Selected extract.
════════════════════

Because Royals pleads no definite amount of compensatory damages, nor any
basis for determining what exactly these damages are, her attachment
request does not meet this standard.
      Third, an attachment applicant must present a “statement showing
that the attachment is sought to secure . . . recovery on a claim upon which
an attachment may be issued” (Code Civ. Proc., § 484.020, subd. (a)), and in a
financial elder abuse action, attachment is only authorized “in any action for
damages.” (Welf. & Inst. Code, § 15657.01.) Statutory penalties are not
damages. They are awarded as an enhancement to damages recovery, at a
multiple of two under Probate Code section 859 (sometimes loosely called
“double damages”) and a multiple of three under Civil Code 3345,
subdivision (b) (sometimes loosely called “treble damages”), but to be precise
they are not the same as damages. (Hill v. Superior Court (2016)

                                       24
244 Cal.App.4th 1281, 1286 [Probate Code section 859 penalties are not
equivalent to punitive damages]; Estate of Ashlock (2020) 45 Cal.App.5th
1066, 1074 [same].) To the extent Royals’s attachment request was founded
on statutory double or treble damages recovery under these two statutes, it
did not fall within the authorizing provision in section 15657.01 of the Elder
Abuse Act permitting issuance of an attachment in a financial elder abuse
“action for damages.” Thus, it failed to meet the requirement that an
attachment applicant must submit a statement showing that requested
attachment would “secure the recovery on a claim upon which an attachment
may be issued.” (Code Civ. Proc., § 484.020, subd. (a).)
      Fourth, and finally, “the amount to be secured by an attachment” must
be based on “[t]he amount of the defendant’s indebtedness claimed by the
plaintiff.” (Code Civ. Proc., § 483.015, subd. (a)(1).) “ ‘The term
“indebtedness” has no rigid or fixed meaning, but rather must be construed in
every case in accord with its context.’ ” (Carman v. Alvord (1982) 31 Cal.3d
318, 326.) “It can include all financial obligations arising from contract,”
“ ‘obligations which are yet to become due as [well as] those which are
already matured’ ” (id. at pp. 326–327), and “may be created by statute rather
than contract” (Patton v. City of Alameda (1985) 40 Cal.3d 41, 46). We
construe it in the context of the Elder Abuse Act to mean claimed liability for
compensatory damages, consistent with the evident purpose expressed by the
Legislature in authorizing attachment as a means to facilitate make-whole
relief via return of money or property.

════════════════════

Rows.
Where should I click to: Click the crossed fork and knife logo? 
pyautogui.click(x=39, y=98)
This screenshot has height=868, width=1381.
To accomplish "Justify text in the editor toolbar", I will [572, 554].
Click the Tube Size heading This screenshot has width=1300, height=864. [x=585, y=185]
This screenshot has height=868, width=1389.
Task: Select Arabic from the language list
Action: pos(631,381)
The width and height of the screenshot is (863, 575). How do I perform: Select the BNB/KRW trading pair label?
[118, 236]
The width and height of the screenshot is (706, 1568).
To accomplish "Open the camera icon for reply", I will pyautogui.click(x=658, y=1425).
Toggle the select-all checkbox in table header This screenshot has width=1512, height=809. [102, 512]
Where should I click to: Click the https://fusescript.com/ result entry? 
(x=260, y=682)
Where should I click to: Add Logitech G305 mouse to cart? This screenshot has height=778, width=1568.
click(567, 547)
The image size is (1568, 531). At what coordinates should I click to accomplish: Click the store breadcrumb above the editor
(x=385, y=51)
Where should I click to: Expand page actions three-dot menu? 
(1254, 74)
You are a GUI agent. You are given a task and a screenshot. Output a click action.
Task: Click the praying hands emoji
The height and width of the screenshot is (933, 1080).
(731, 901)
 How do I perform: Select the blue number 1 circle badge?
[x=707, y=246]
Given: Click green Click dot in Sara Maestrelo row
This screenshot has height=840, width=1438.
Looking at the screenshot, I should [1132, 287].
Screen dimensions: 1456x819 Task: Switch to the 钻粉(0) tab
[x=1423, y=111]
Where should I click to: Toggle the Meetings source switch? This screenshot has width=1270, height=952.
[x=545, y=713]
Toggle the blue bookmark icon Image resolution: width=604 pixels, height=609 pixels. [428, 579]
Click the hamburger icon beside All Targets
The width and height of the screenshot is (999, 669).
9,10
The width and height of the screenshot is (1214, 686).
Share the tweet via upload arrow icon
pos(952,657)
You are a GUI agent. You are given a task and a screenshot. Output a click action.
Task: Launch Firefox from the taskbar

════════════════════

Task to carry out. Carry the passage on attachment under the Elder Abuse Act forward from its last sentence. The rows have no connection to the passage on attachment under the Elder Abuse Act.

Exercise output.
      To the extent Royals’s attachment request was based on her demand
for punitive damages, it did not comply with Code of Civil Procedure section
483.015, subdivision (a)(1) of the Attachment Law because a demand for
punitive damages is not a claim for “indebtedness.” Had Royals supported

                                       25
her attachment request with competent proof and a sufficiently specific
statement of the amount she sought to secure, her prayer for compensatory
damages could be considered a claim for “indebtedness” subject to
attachment, as could her prayer for attorney fees and costs, an additional
mandatory item of recovery in a financial elder abuse action (Welf. & Inst.
Code, § 15657.5., subd. (a)) that is expressly attachable under the
Attachment Law (Code Civ. Proc., §§ 483.015, subd. (a)(2), 482.110). But a
claim for punitive damages recovery is meant to deter and punish, not to
make anyone whole.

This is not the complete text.